| Task |
Take each line of the material that includes "Expand" and copy it.

......

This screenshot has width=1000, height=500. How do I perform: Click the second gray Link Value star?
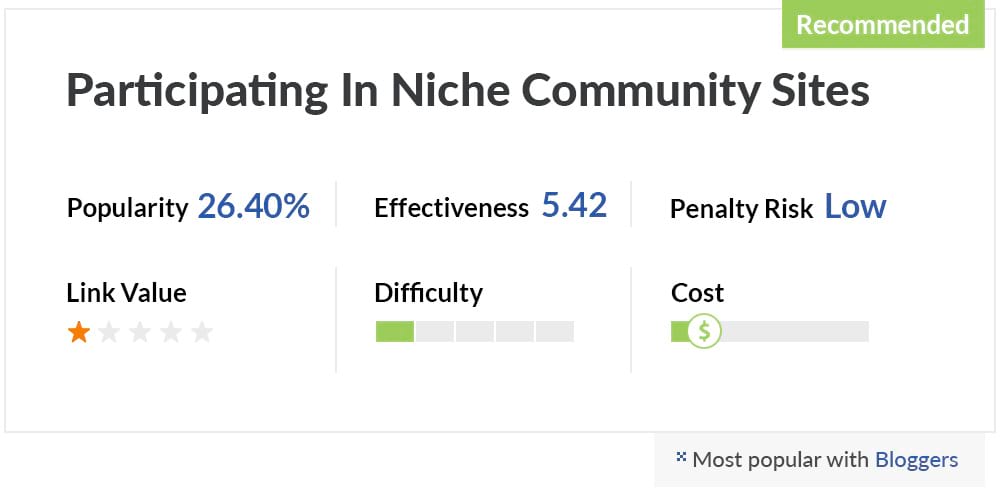[x=109, y=332]
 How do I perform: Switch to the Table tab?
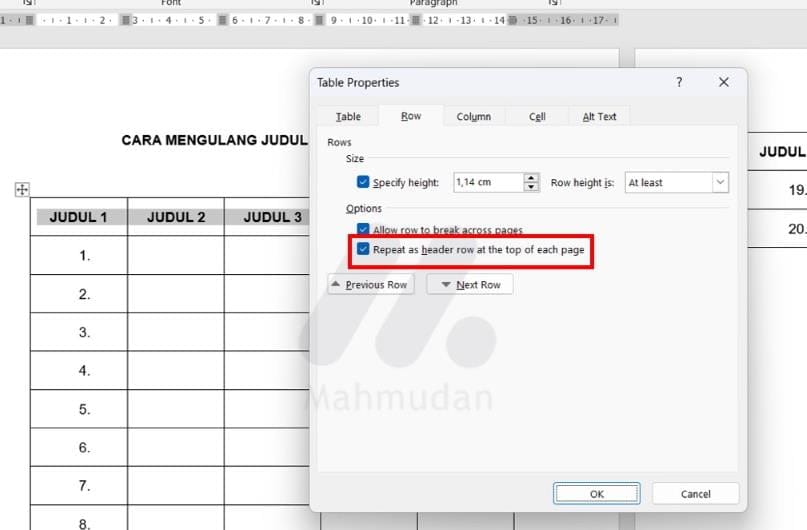click(348, 116)
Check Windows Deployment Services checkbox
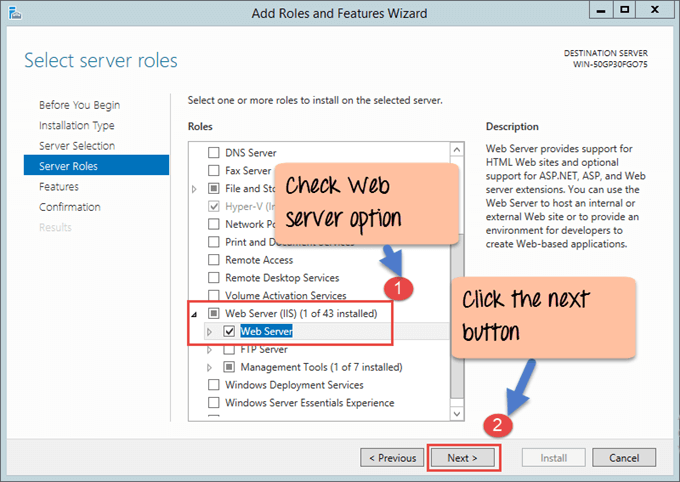Image resolution: width=680 pixels, height=482 pixels. tap(213, 385)
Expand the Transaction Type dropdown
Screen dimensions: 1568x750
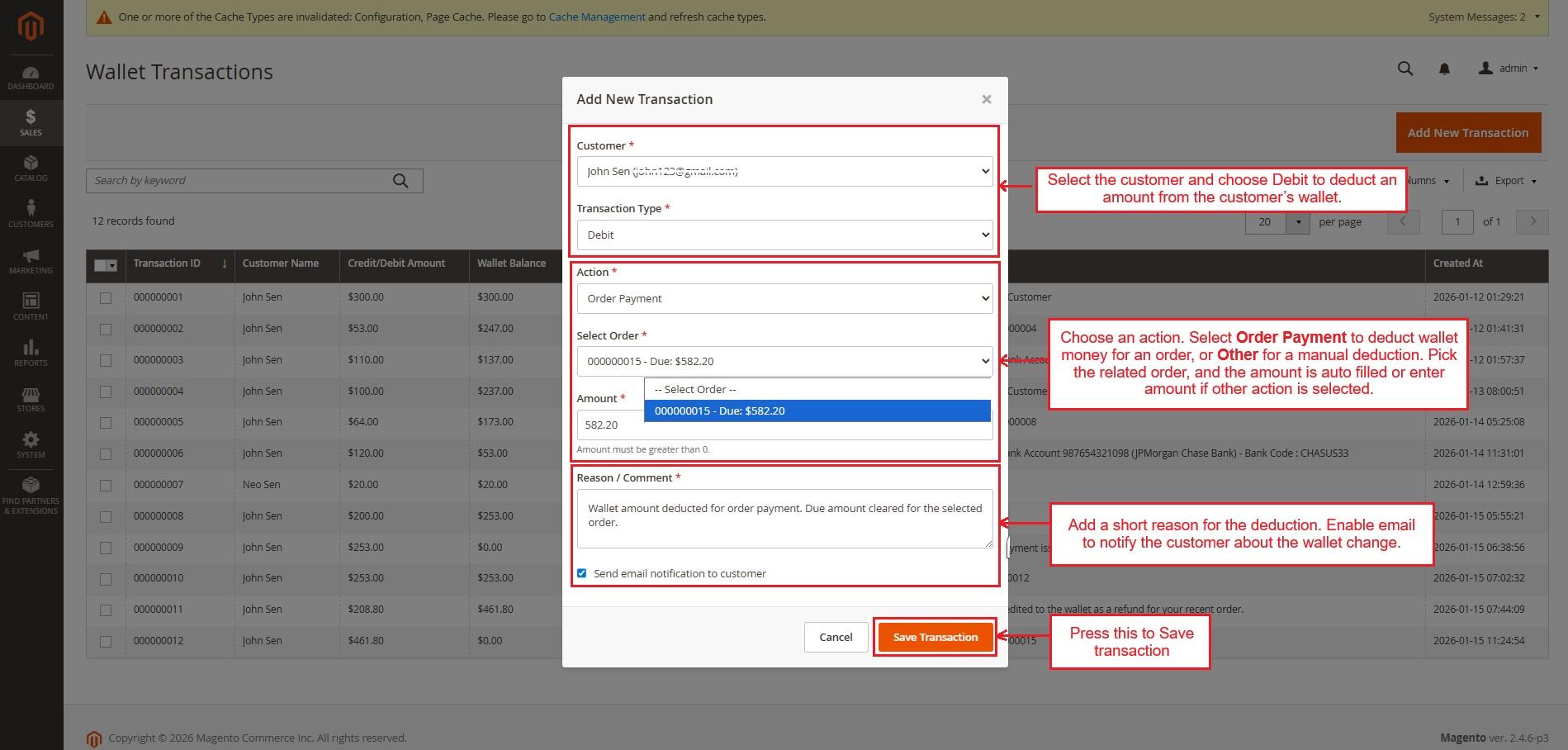click(x=784, y=235)
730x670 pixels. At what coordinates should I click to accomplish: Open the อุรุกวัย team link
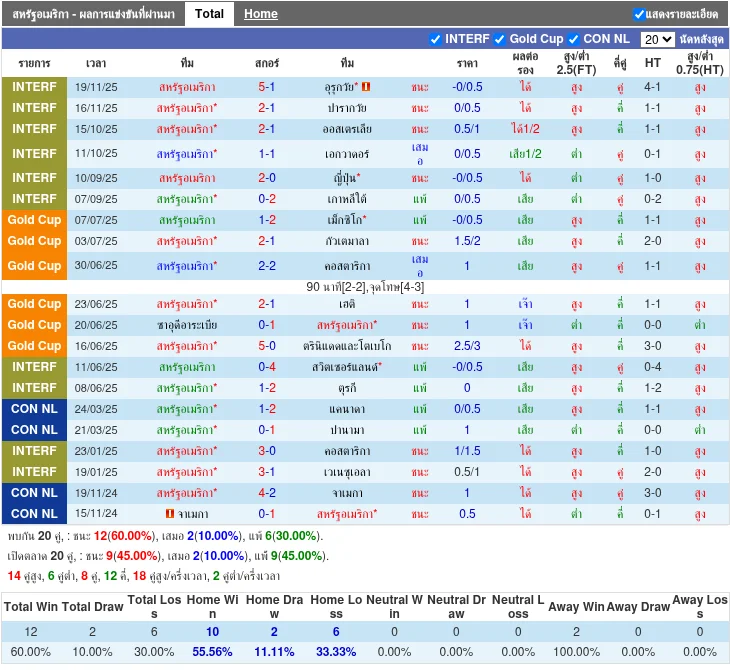point(341,87)
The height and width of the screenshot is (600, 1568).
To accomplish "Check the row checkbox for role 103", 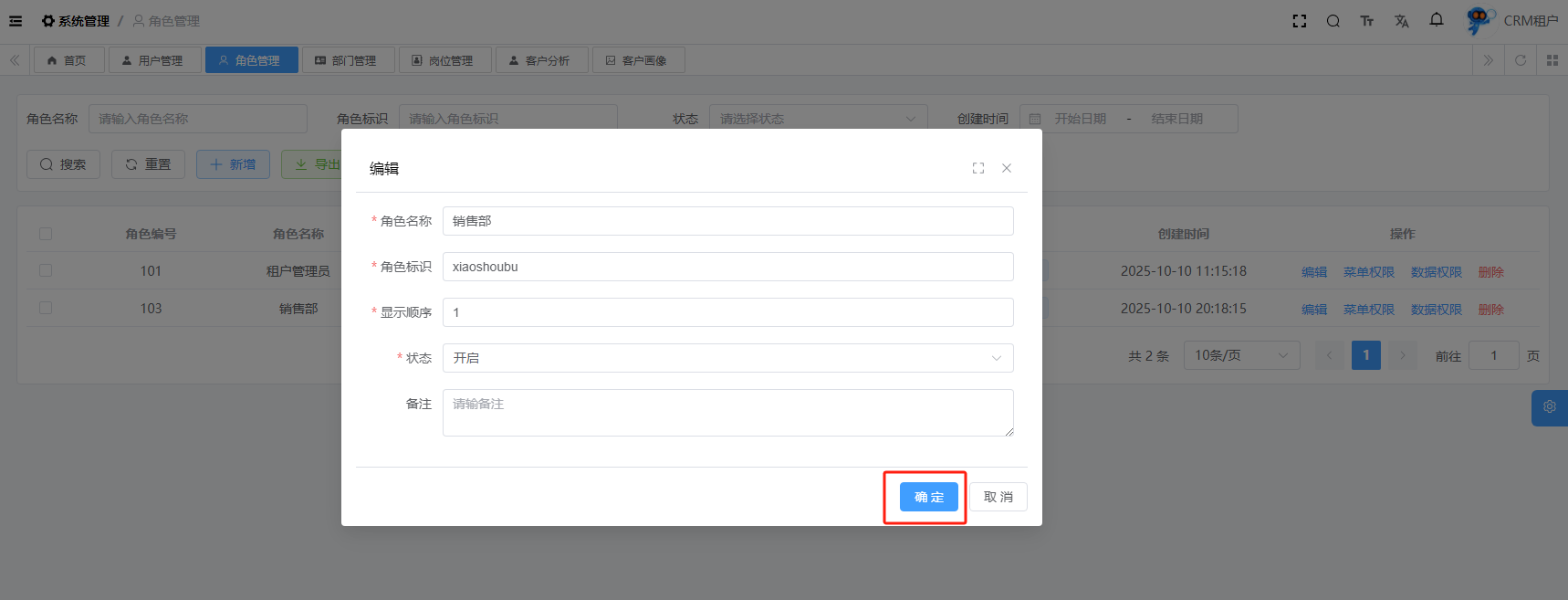I will point(46,309).
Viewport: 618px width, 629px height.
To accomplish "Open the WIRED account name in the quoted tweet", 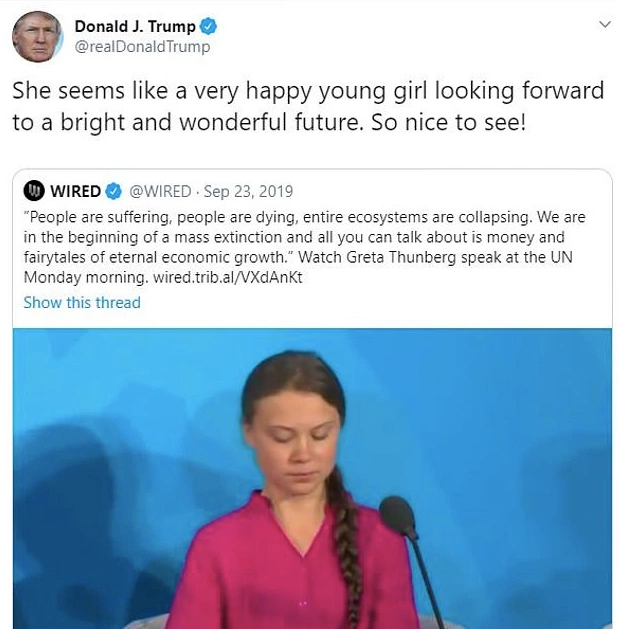I will 75,191.
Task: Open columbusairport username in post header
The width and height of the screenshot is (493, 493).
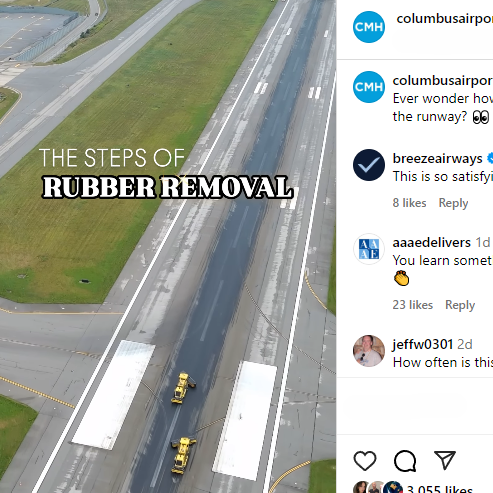Action: tap(445, 19)
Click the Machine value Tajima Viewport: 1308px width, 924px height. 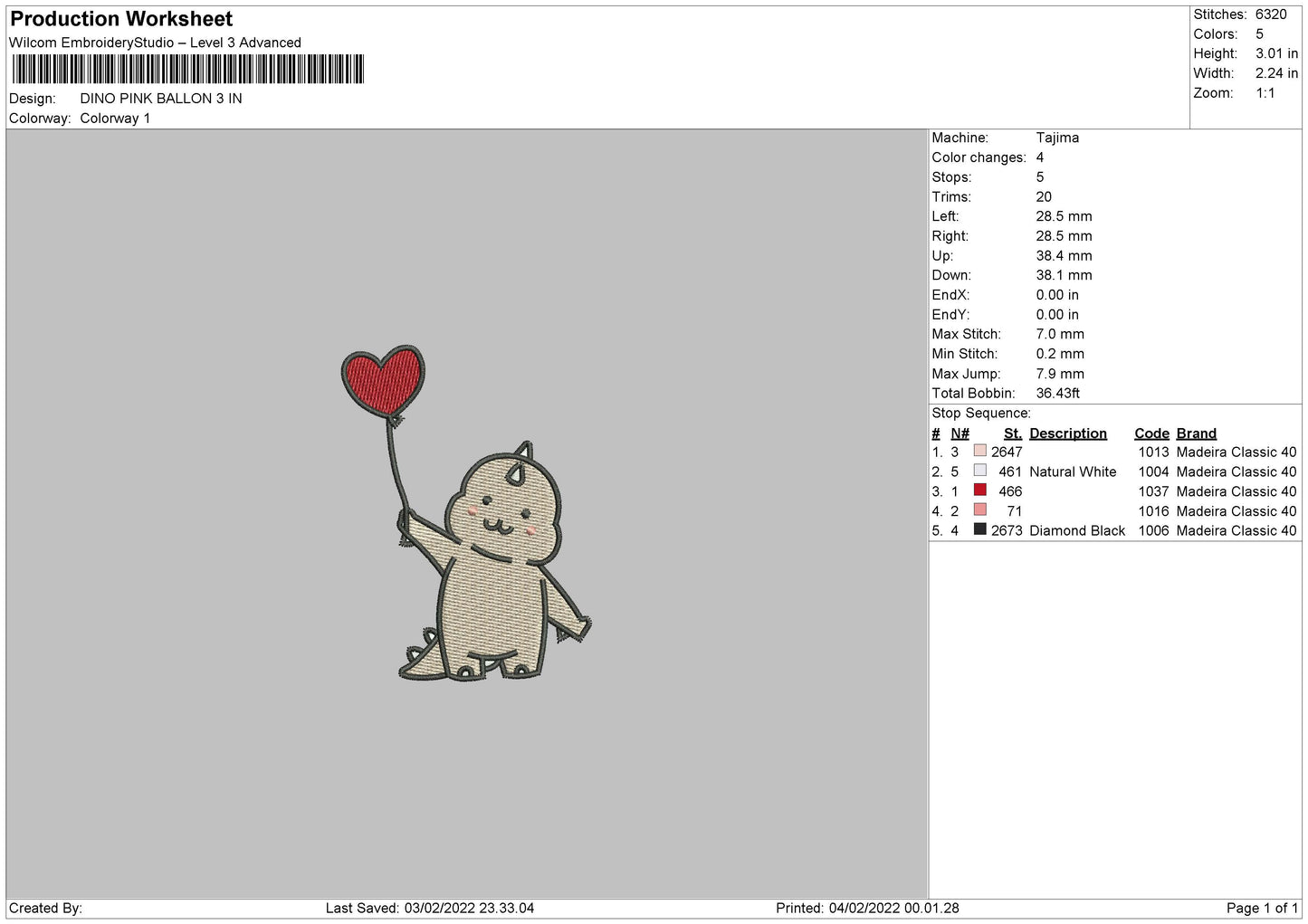pyautogui.click(x=1057, y=138)
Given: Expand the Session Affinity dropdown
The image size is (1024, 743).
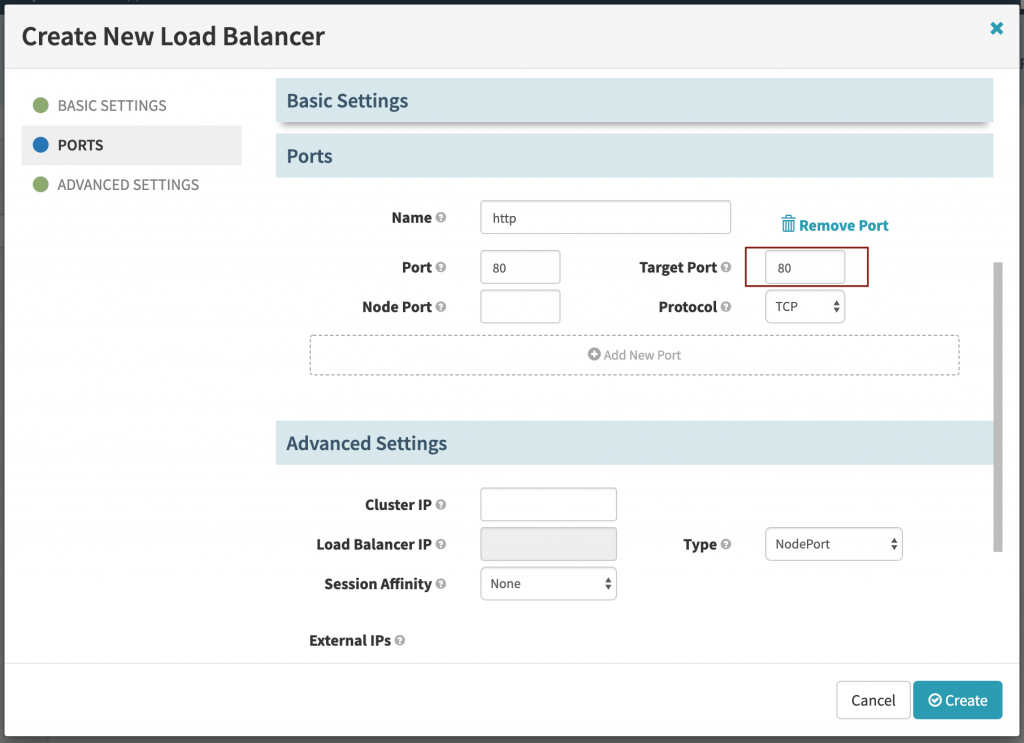Looking at the screenshot, I should point(548,584).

......

| Task output |
Expand the Transaction Type dropdown
Given: Expand the Session Affinity dropdown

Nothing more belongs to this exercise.